The small fly pictured above is one of many such flies you might find basking on rails or fence posts up here in the northern Berkshires. They are quite abundant at my house, on the wooden split rail fence, though I happened to shoot this specimen at Natural Bridge State Park. It is on the corroded hand rail of the foot bridge that crosses in front of the white marble dam, of which the frosty, frothy water pouring over it, the white background represents. This fly is a robber fly, one of my favorite groups of flies, but for some reason a long time ago, I decided that, no, this couldn’t be a robber fly, it was a soldier fly. Well, now I’m deciding I am wrong again.
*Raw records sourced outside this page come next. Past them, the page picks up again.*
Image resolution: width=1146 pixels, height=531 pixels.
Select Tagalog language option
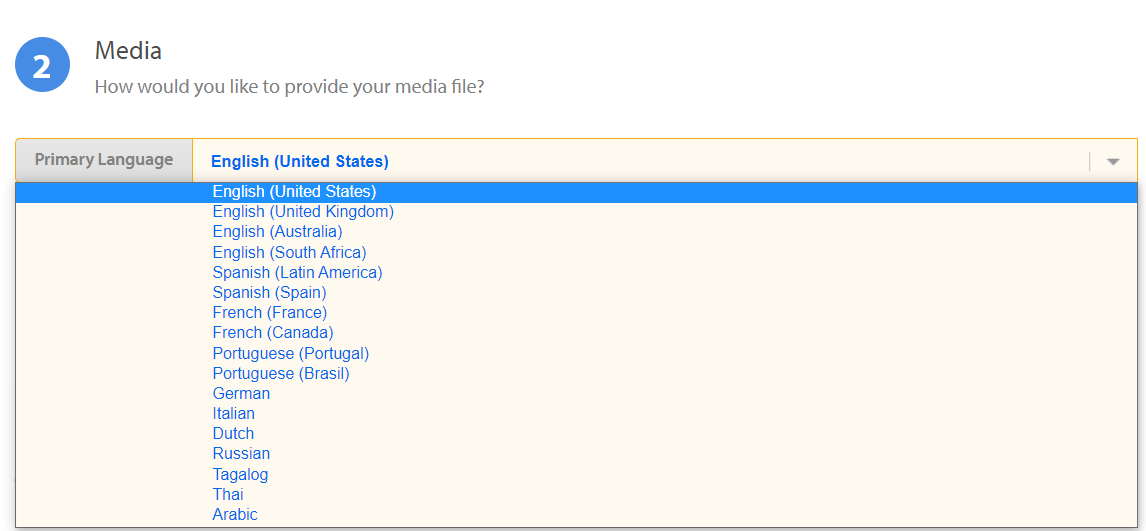pyautogui.click(x=577, y=475)
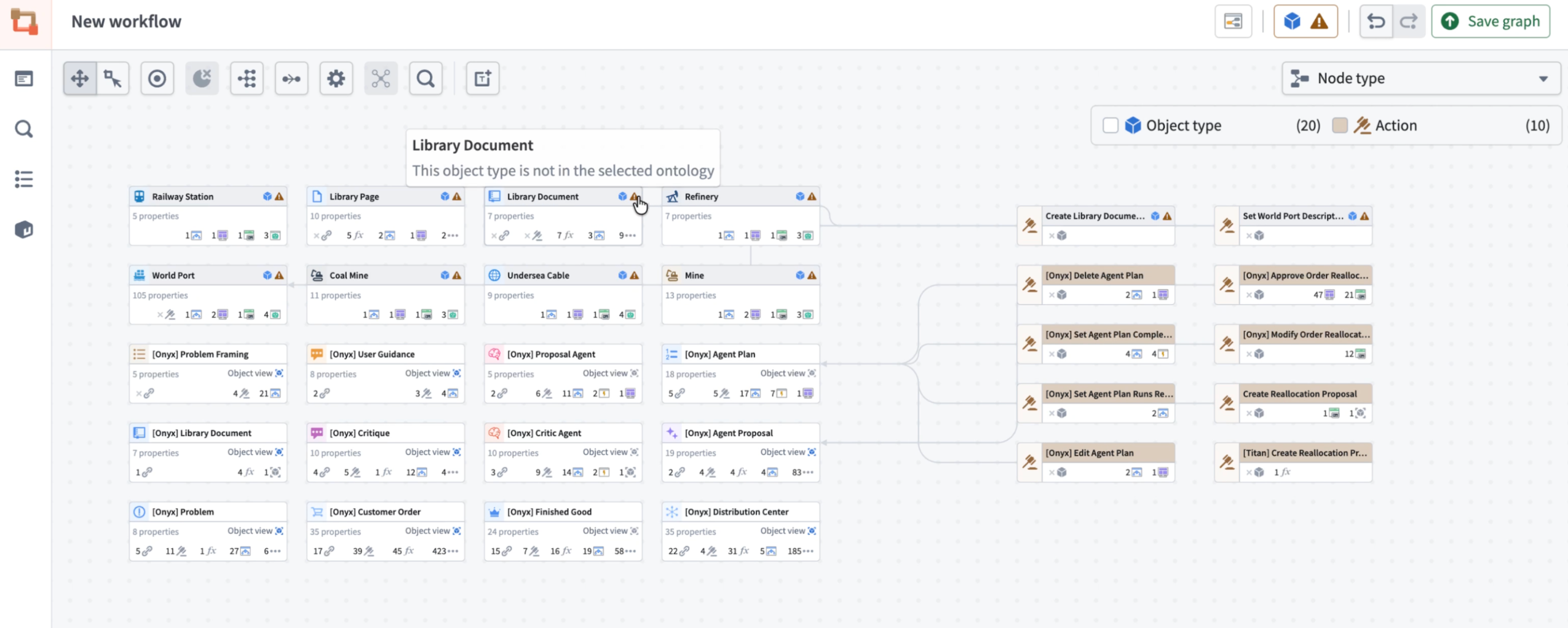Click the add text annotation icon
1568x628 pixels.
[482, 78]
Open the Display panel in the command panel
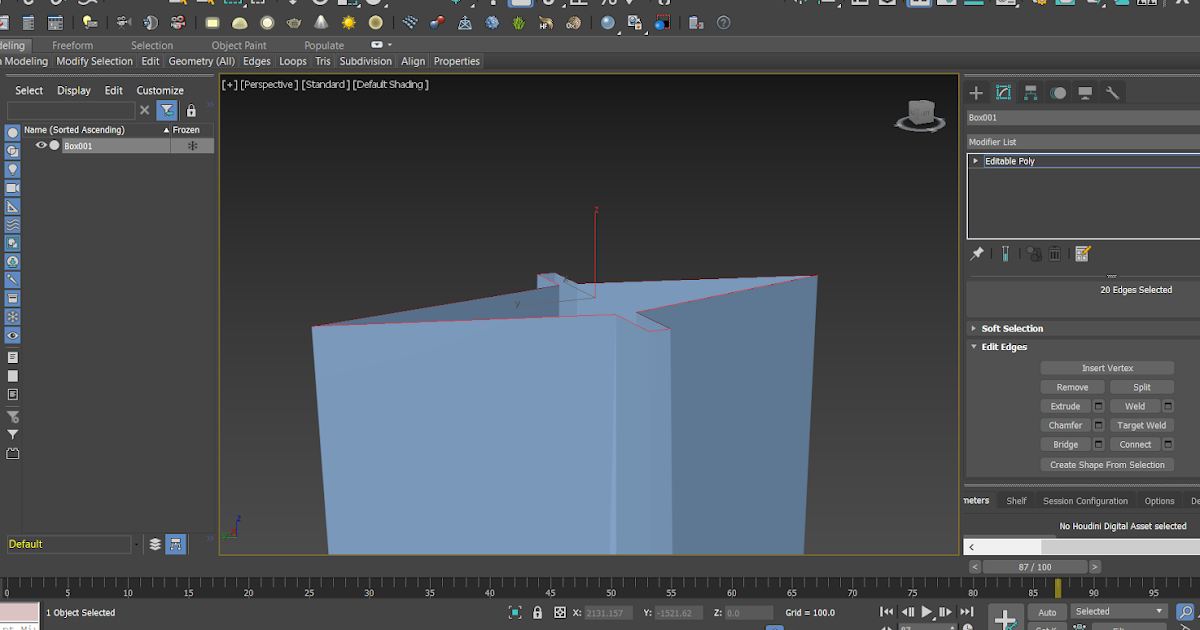Image resolution: width=1200 pixels, height=630 pixels. click(x=1085, y=92)
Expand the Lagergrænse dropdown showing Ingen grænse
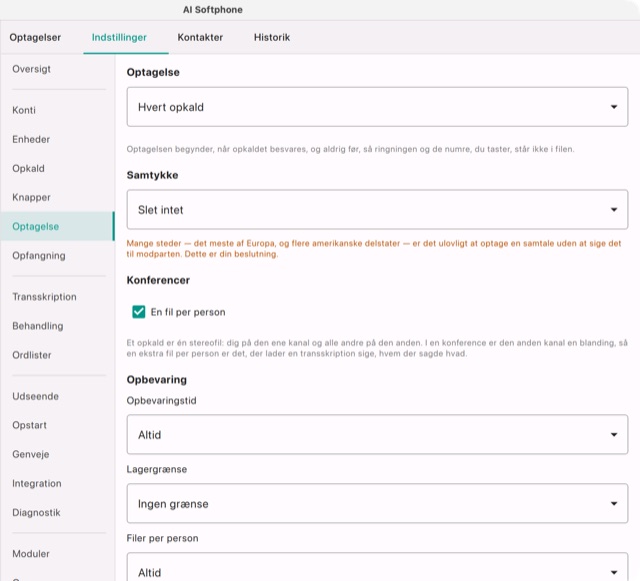 [x=377, y=503]
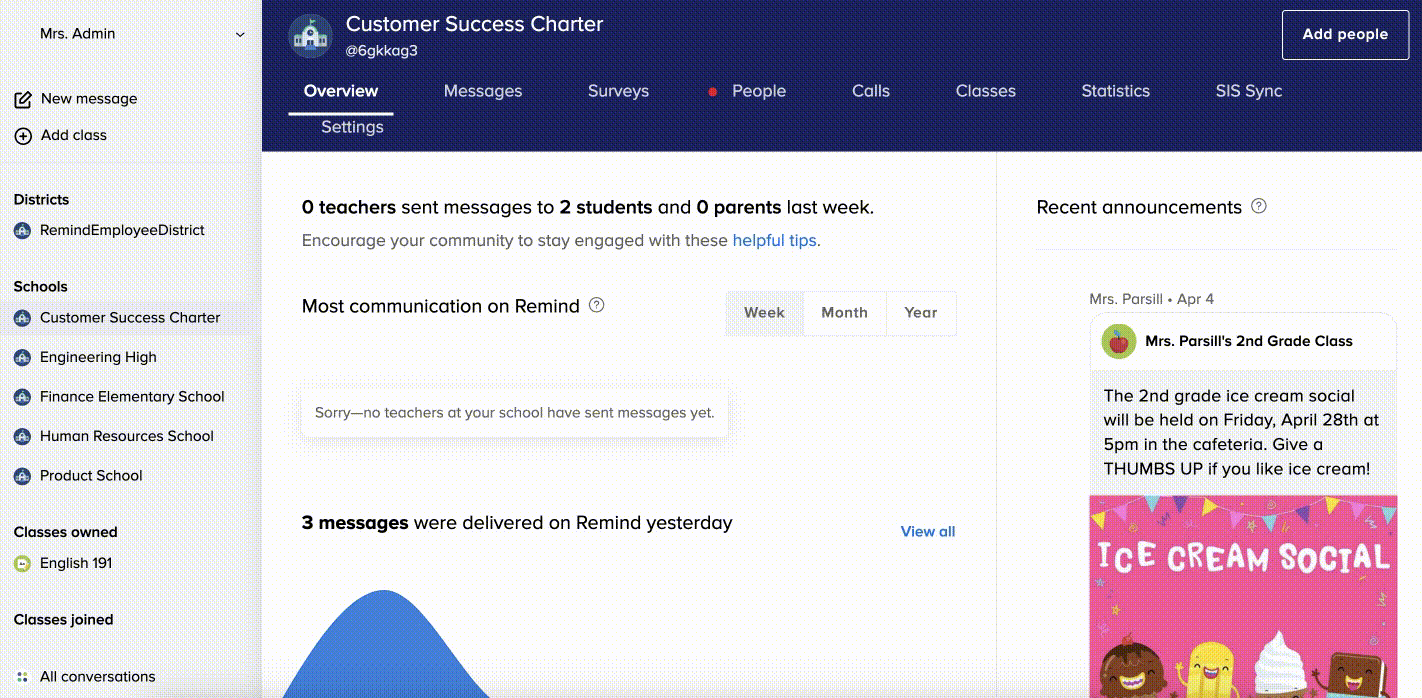Select the Week time range

point(764,313)
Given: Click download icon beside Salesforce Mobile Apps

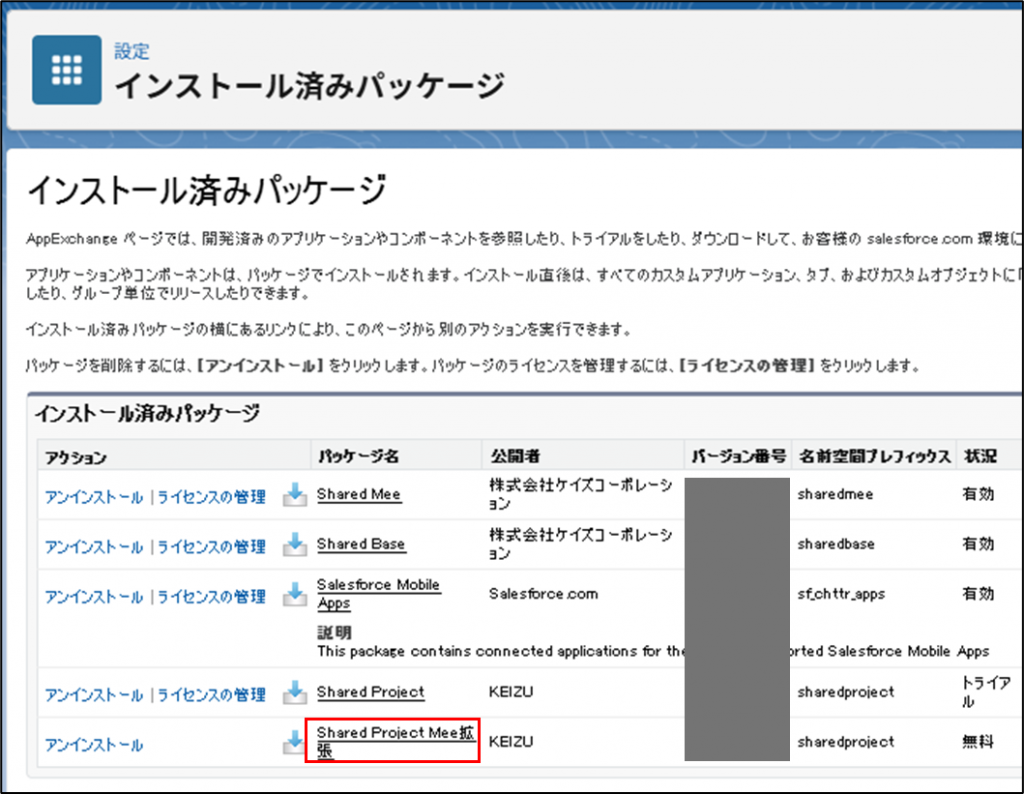Looking at the screenshot, I should [x=294, y=595].
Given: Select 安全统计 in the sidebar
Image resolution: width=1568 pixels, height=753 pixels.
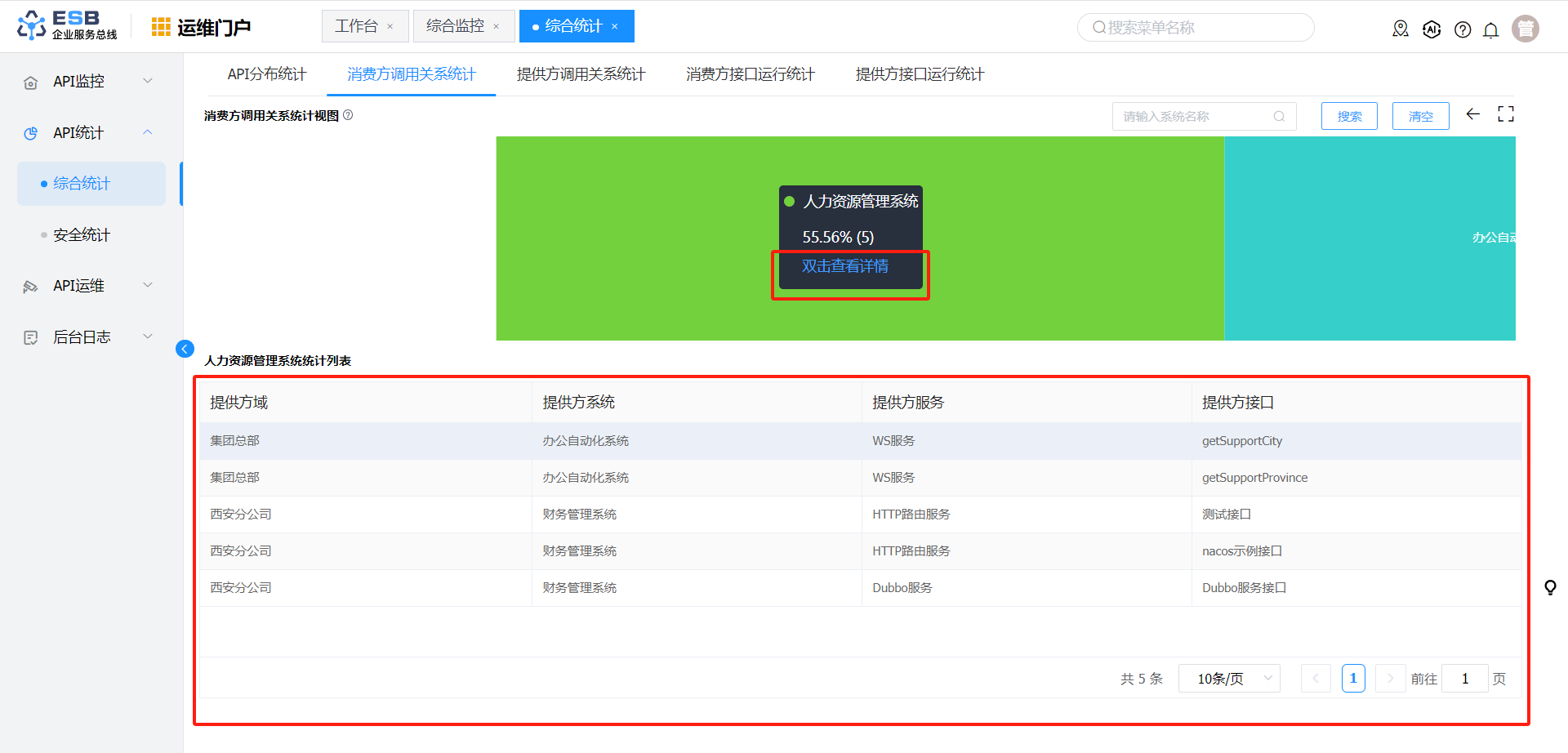Looking at the screenshot, I should tap(82, 235).
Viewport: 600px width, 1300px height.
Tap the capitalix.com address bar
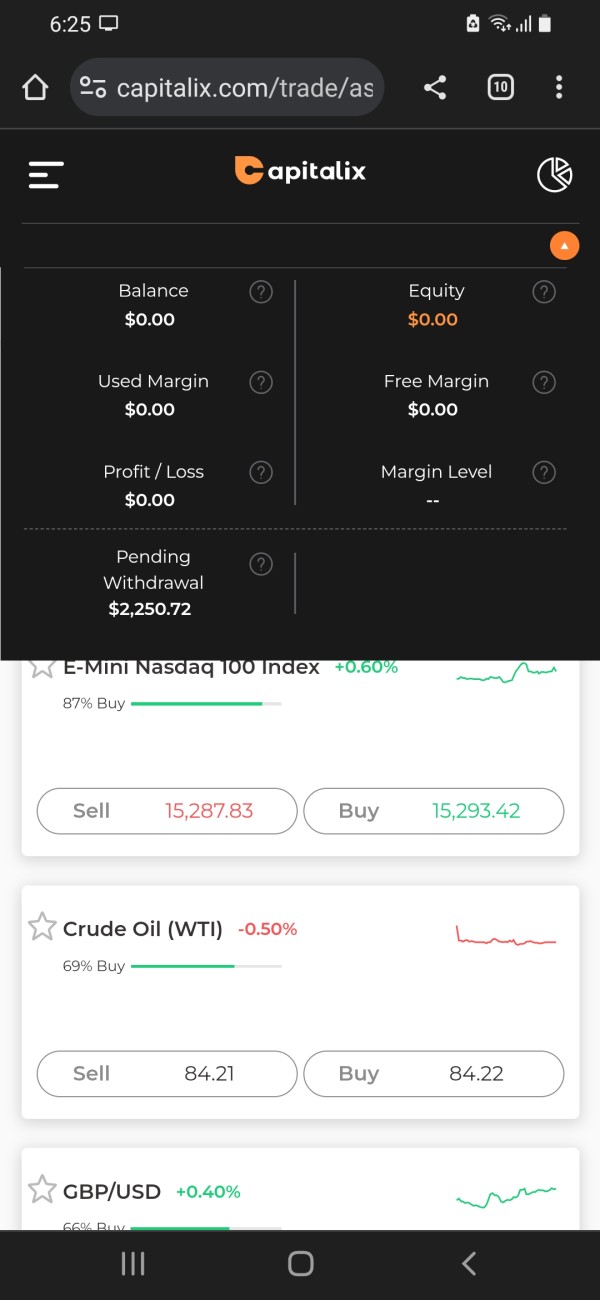(x=228, y=88)
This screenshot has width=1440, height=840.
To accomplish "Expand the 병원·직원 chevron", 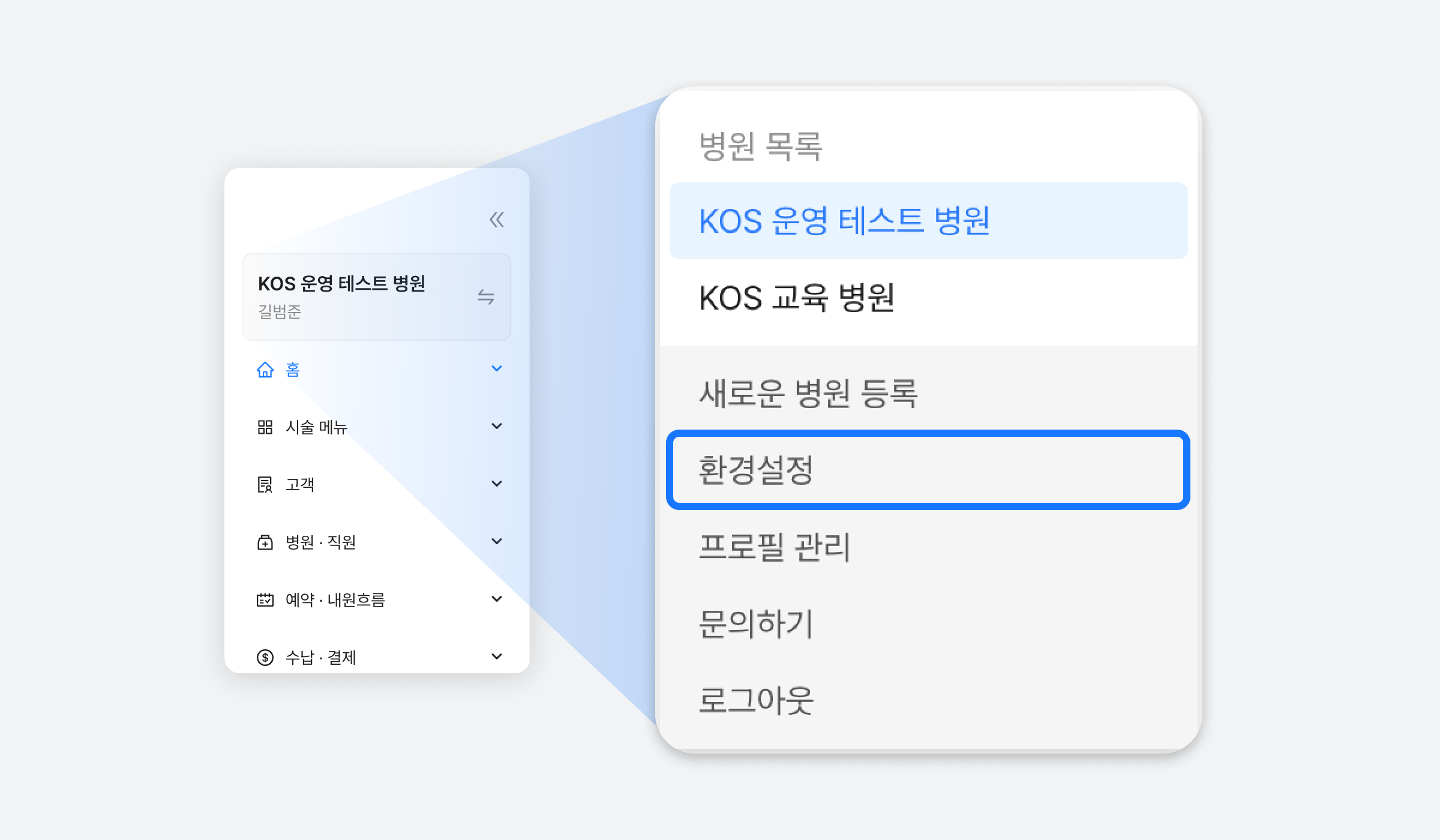I will (x=497, y=541).
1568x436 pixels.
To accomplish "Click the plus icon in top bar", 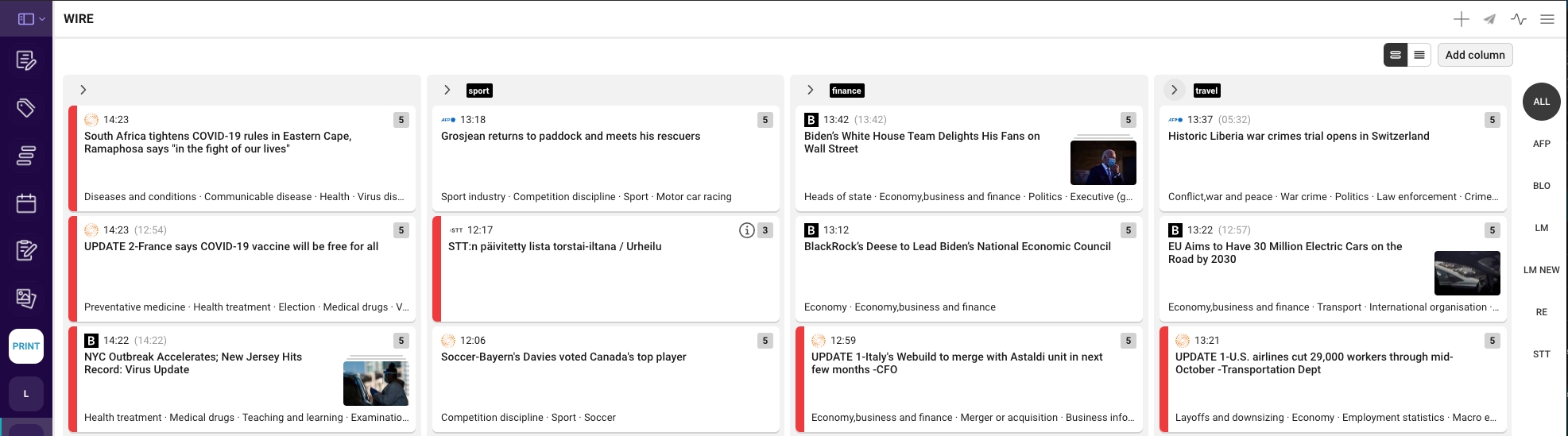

I’d like to think I’m getting better at identifications, but who knows; I can’t even remember why I thought it was a soldier fly in the first place.
Funny enough, as soon as I reverted back to a robber fly identification, I found it much more interesting. I think it was only a temporary bout of inspiration, but it’s funny how anything “new,” even a name, and even one “made from 100% recyclable material” can capture the human imagination.
A couple quick notes: Best guess at a taxonomic ID is subfamily Laphystiinae, and I’m not even going to look at the genuses (genera?), forget about species…. As I hope you noticed, the robber has a meal. The measly gnat is a fine course for the robber, but what’s interesting (to me, anyway) is that the gnat has apparently discharged a string of white pellets, which I’m going to guess are eggs. I wonder, does that give the eggs a fighting chance to hatch?